The voices of many continents mingled in a song that has become an anthem of the worldwide peace movement, as Brazilian singer and minister of culture Gilberto Gil sang John Lennon’s “Imagine” to thousands gathered in this vast Indian metropolis for the closing ceremony of the World Social Forum, Jan. 21.
Voicing a dominant theme of the global event, which brought 100,000 participants here under the banner “Another World Is Possible,” Pakistani human rights activist Asma Jehangir delivered an emotional, stinging indictment of George W. Bush’s war policies. Like many others, she called for the U.S. to end its occupation of Iraq and to dismantle its military bases around the world.
Winding up the Forum’s five days of meetings, parades and performances, peace, labor, social justice, and environmental activists from throughout India and 130 other countries headed home pledging to build a more powerful united global movement against the Bush administration’s policies of militarism and aggression.
First on their “to-do” list will be mobilizing for mass demonstrations around the globe on March 20, the one-year anniversary of the U.S. attack on Iraq.
Danielle Aurol, a French Green Party member of the European parliament, said, “I will be out there demonstrating in Paris, because we don’t accept the way Bush is acting.” Gulbadan Azam, a Pakistani women’s rights activist, carried a poster throughout the Forum that said, “When Bush comes to shove – resist!” Azam said, “The planned demonstrations on March 20 are very important for peace. We have to challenge the U.S. agenda in so many ways, through dance, art and powerful protests.”
American Friends Service Committee representative Joe Gerson told a reporter at the Forum that he was not surprised by the unanimous anti-Bush sentiments expressed at the World Social Forum. “But these people are our allies,” said Gerson, who also represented the national U.S. peace coalition United for Peace and Justice, which initiated the call for global antiwar actions on March 20. “The plans under way for March 20 will add to the pressure Bush is under since Iraq was invaded,” he said, adding, “You cannot let this first anniversary of the war go unmarked. It will demonstrate that there is a moral and political force opposed to the [U.S.] government.”

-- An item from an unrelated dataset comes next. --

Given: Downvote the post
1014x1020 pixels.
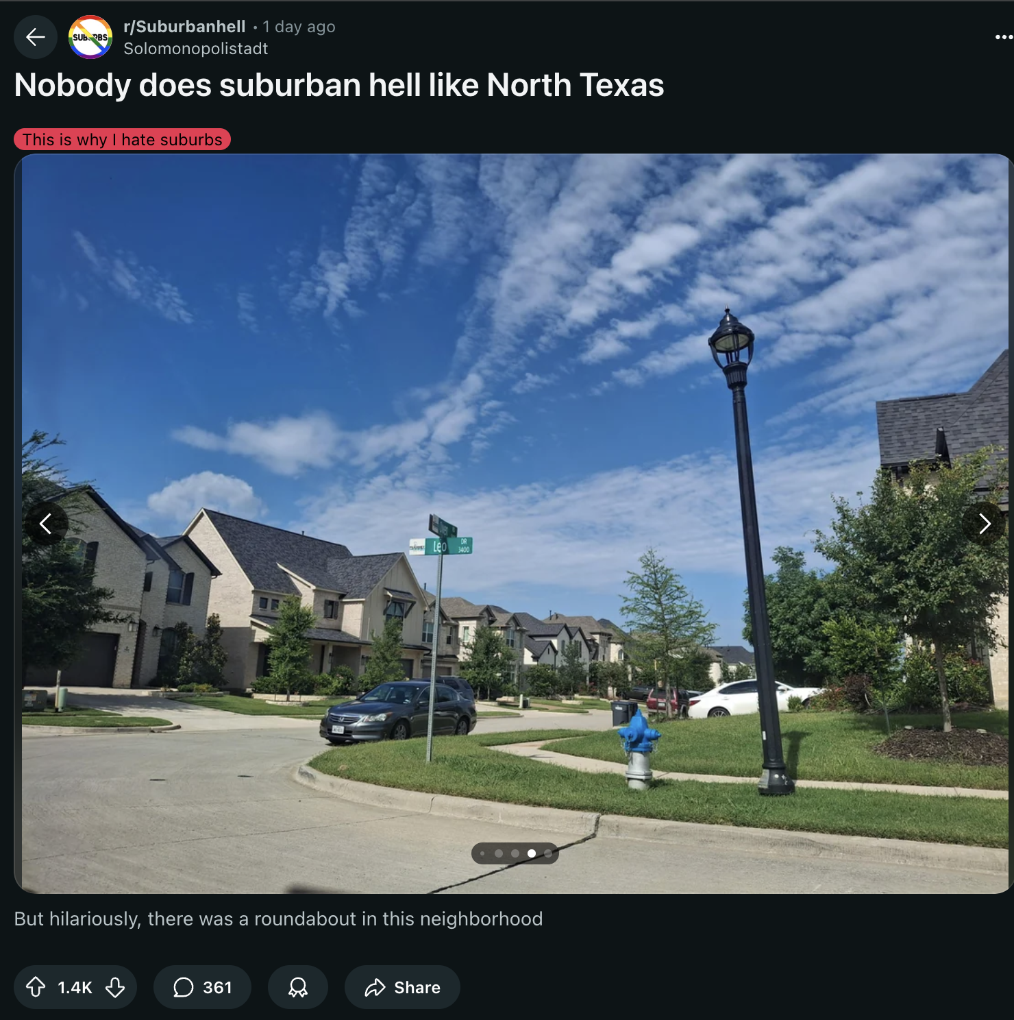Looking at the screenshot, I should click(115, 987).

Also coming up is a heightened international campaign to abolish nuclear weapons. At a session on the threat of nuclear war, participants mapped plans for a May 1 demonstration in New York City as the United Nations meets on the issue of nuclear proliferation. This campaign has been initiated by Mayors for Peace representing some 560 cities around the world, spearheaded by the cities of Hiroshima and Nagasaki.
Another well-attended strategy meeting including representatives from Puerto Rico, Cuba, the Asian-Pacific region and other areas projected an international campaign against the 702 U.S. military bases and facilities circling the globe.

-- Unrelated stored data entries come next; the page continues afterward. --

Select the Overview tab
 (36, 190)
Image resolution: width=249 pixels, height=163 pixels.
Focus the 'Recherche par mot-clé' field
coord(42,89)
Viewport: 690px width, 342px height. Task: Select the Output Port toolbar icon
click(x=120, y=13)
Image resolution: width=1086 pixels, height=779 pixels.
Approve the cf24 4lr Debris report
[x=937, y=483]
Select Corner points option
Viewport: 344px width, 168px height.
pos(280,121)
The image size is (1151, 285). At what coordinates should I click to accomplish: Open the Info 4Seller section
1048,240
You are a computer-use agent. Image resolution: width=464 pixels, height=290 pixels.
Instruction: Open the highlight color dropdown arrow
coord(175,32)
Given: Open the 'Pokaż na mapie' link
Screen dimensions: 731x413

The planning for these international campaigns marks a significant new phase for the four-year-old World Social Forum phenomenon. WSF activists say the Forum, which has now become a recognized global people’s gathering point, is ready to expand from meeting place to mobilizer. At a panel titled “Neoliberalism and war and the significance of the World Social Forum,” WSF international council members agreed that, while the Forum should continue its open, pluralistic character, it’s also time to build a movement.
Michael Warshawski, director of the Alternative Information Center in Jerusalem, said last year’s massive Feb. 15 worldwide antiwar protests showed the WSF has the power to build global campaigns involving major social forces such as unions, farmers, and church activists. The World Social Forum, he said, must be “not only a place of discussion but action oriented.”
“We need to keep maximum unity and diversity, but at the same time give expression to the most important social forces,” he said. “We can’t ignore the politics of power and simply be a love-in.”
Simon Bushielo, national secretary of the Congress of South African Trade Unions, said, “We need a solid program of action,” carried out by national movements in their own countries.
At the WSF closing ceremony, in a huge field in the center of Mumbai, former president of India K.R. Narayanan hailed the World Social Forum’s “struggle against imperialism and globalization.” Noting that the site of the Forum’s closing ceremony was the spot where the last battle of Indian independence was launched, Narayanan said, “Now, we are seeing a new struggle against the power of corporations and militarism.”